┌──

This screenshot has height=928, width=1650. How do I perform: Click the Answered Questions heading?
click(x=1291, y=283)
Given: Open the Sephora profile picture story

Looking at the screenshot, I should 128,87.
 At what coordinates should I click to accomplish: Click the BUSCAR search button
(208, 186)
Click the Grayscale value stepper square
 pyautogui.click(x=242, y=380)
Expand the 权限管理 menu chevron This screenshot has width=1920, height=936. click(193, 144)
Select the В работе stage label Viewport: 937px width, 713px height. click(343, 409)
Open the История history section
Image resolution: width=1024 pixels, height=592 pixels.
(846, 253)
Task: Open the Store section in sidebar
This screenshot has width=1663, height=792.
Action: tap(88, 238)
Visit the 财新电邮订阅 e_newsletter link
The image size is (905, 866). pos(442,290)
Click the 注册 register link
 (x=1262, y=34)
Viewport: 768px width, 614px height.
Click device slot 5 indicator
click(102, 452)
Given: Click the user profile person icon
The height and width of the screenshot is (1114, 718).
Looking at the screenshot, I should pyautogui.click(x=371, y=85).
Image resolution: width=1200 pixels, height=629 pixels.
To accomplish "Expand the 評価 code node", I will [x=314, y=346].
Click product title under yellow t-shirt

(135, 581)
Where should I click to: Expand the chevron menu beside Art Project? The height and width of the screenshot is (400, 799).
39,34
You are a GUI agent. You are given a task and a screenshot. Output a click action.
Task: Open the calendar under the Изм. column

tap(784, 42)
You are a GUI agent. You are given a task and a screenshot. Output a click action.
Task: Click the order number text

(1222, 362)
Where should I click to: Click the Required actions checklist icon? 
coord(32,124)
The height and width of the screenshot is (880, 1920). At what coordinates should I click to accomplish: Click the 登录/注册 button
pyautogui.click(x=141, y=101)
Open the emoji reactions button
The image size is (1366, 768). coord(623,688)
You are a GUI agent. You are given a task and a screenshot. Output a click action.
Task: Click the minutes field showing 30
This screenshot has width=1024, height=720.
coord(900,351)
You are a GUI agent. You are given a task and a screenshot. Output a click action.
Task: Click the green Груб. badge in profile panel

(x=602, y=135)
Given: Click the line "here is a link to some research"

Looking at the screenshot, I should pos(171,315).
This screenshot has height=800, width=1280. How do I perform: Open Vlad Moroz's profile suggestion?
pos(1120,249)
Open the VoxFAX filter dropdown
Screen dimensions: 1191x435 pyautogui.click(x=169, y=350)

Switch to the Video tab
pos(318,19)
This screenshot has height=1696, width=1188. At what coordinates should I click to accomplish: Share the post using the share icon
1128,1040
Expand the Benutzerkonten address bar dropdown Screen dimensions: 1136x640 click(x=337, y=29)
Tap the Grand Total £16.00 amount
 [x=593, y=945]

└──

■ What is expected
Give the listing above again in full, with no word altered.

■ Exercise result
This screenshot has height=928, width=1650. How do I perform: Click the Answered Questions heading?
click(x=1291, y=283)
Given: Open the Sephora profile picture story

Looking at the screenshot, I should 128,87.
 At what coordinates should I click to accomplish: Click the BUSCAR search button
(208, 186)
Click the Grayscale value stepper square
 pyautogui.click(x=242, y=380)
Expand the 权限管理 menu chevron This screenshot has width=1920, height=936. click(193, 144)
Select the В работе stage label Viewport: 937px width, 713px height. click(343, 409)
Open the История history section
Image resolution: width=1024 pixels, height=592 pixels.
(846, 253)
Task: Open the Store section in sidebar
This screenshot has width=1663, height=792.
Action: tap(88, 238)
Visit the 财新电邮订阅 e_newsletter link
The image size is (905, 866). pos(442,290)
Click the 注册 register link
 (x=1262, y=34)
Viewport: 768px width, 614px height.
Click device slot 5 indicator
click(102, 452)
Given: Click the user profile person icon
The height and width of the screenshot is (1114, 718).
Looking at the screenshot, I should pyautogui.click(x=371, y=85).
Image resolution: width=1200 pixels, height=629 pixels.
To accomplish "Expand the 評価 code node", I will [x=314, y=346].
Click product title under yellow t-shirt

(135, 581)
Where should I click to: Expand the chevron menu beside Art Project? The height and width of the screenshot is (400, 799).
39,34
You are a GUI agent. You are given a task and a screenshot. Output a click action.
Task: Open the calendar under the Изм. column

tap(784, 42)
You are a GUI agent. You are given a task and a screenshot. Output a click action.
Task: Click the order number text

(1222, 362)
Where should I click to: Click the Required actions checklist icon? 
coord(32,124)
The height and width of the screenshot is (880, 1920). At what coordinates should I click to accomplish: Click the 登录/注册 button
pyautogui.click(x=141, y=101)
Open the emoji reactions button
The image size is (1366, 768). coord(623,688)
You are a GUI agent. You are given a task and a screenshot. Output a click action.
Task: Click the minutes field showing 30
This screenshot has width=1024, height=720.
coord(900,351)
You are a GUI agent. You are given a task and a screenshot. Output a click action.
Task: Click the green Груб. badge in profile panel

(x=602, y=135)
Given: Click the line "here is a link to some research"

Looking at the screenshot, I should pos(171,315).
This screenshot has height=800, width=1280. How do I perform: Open Vlad Moroz's profile suggestion?
pos(1120,249)
Open the VoxFAX filter dropdown
Screen dimensions: 1191x435 pyautogui.click(x=169, y=350)

Switch to the Video tab
pos(318,19)
This screenshot has height=1696, width=1188. At what coordinates should I click to accomplish: Share the post using the share icon
1128,1040
Expand the Benutzerkonten address bar dropdown Screen dimensions: 1136x640 click(x=337, y=29)
Tap the Grand Total £16.00 amount
 [x=593, y=945]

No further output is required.